■ YOUR INSTRUCTIONS: Once the pictures are set aside, reproduce the entries below exactly.

(Beginning of RECORDS FOR PROCESSING)

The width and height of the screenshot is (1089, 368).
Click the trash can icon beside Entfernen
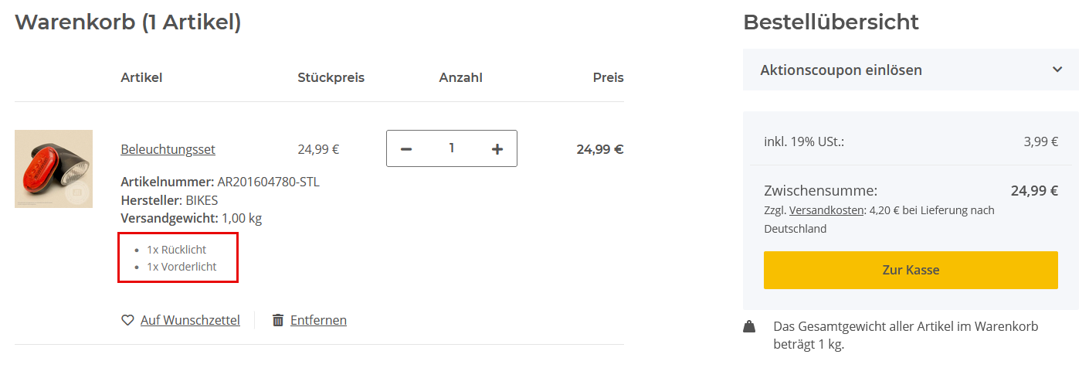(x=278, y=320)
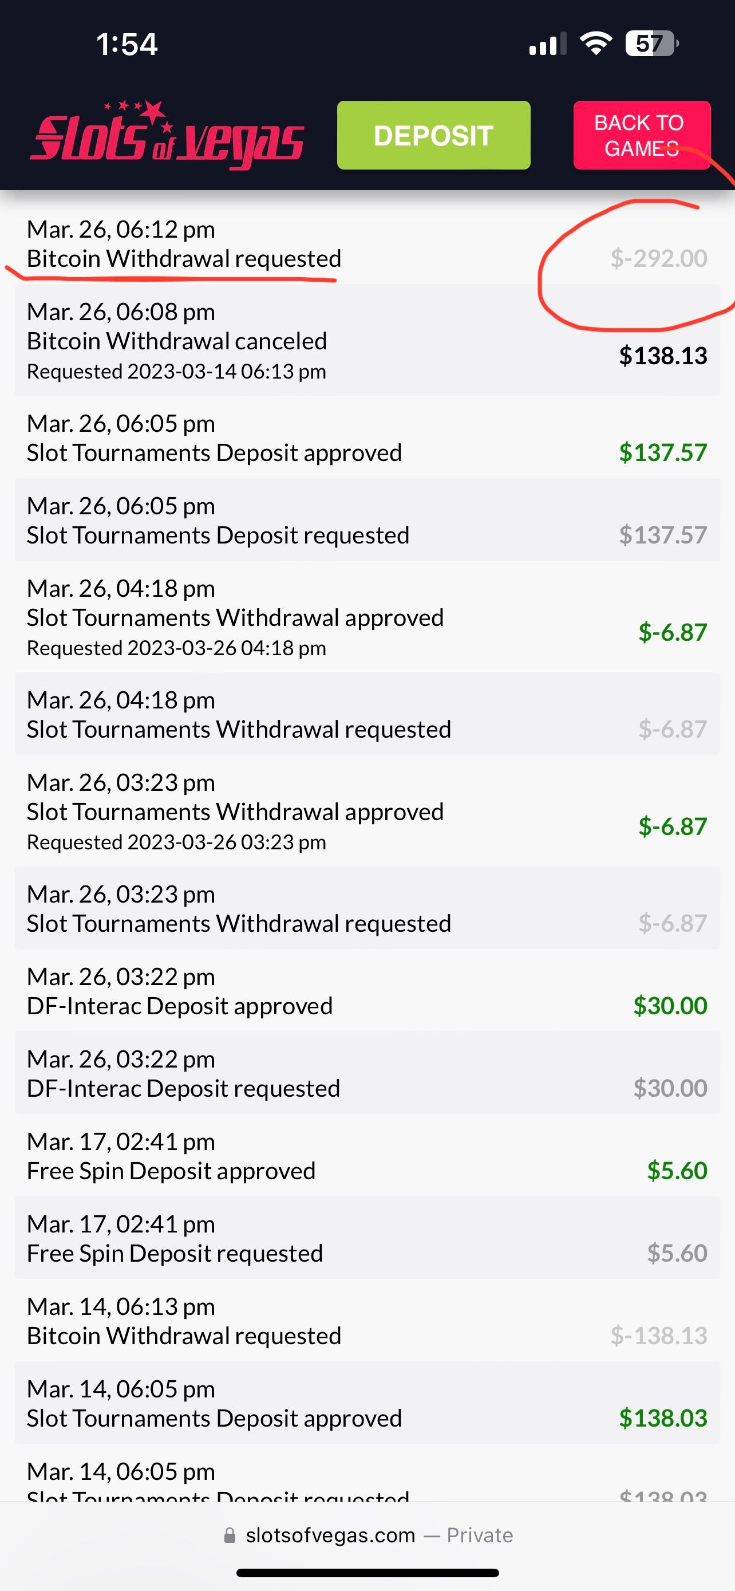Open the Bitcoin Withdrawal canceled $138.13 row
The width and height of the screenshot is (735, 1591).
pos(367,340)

(End of RECORDS FOR PROCESSING)

■ WORKED SOLUTION:
The width and height of the screenshot is (1089, 368).
Click the trash can icon beside Entfernen
(x=278, y=320)
Open the Bitcoin Withdrawal canceled $138.13 row
The width and height of the screenshot is (735, 1591).
pos(367,340)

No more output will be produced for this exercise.